━━━━━ Record extracts ━━━━━
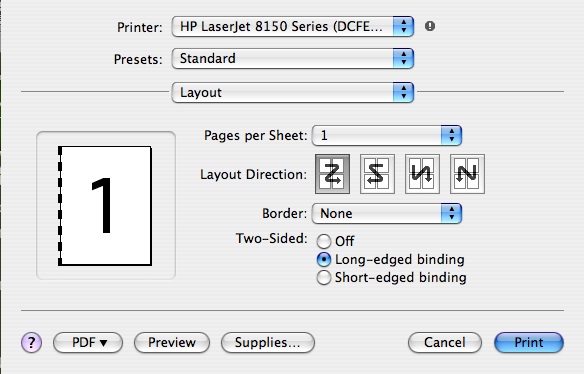Open help with the question mark button
The height and width of the screenshot is (374, 584).
click(31, 342)
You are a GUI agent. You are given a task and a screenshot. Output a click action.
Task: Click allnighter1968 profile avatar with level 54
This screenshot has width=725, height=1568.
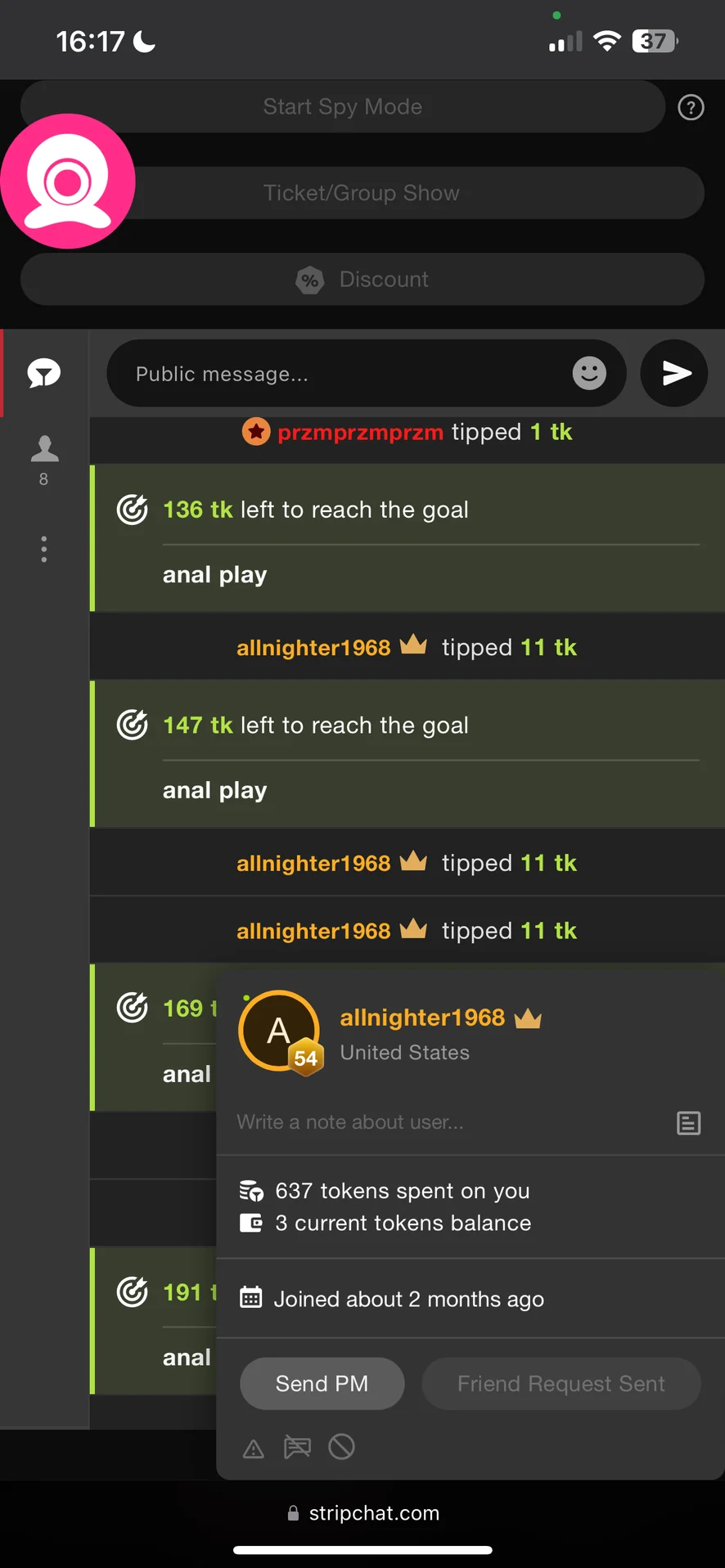pyautogui.click(x=279, y=1031)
━━━━━
» What you need to do
Copy exactly the lines that begin at the one containing "You are a GUI" and end at the last line of the records, both included, omitting the pictures.

» Response
You are a GUI agent. You are given a task and a screenshot. Output a click action.
Task: Click allnighter1968 profile avatar with level 54
This screenshot has width=725, height=1568.
pyautogui.click(x=279, y=1031)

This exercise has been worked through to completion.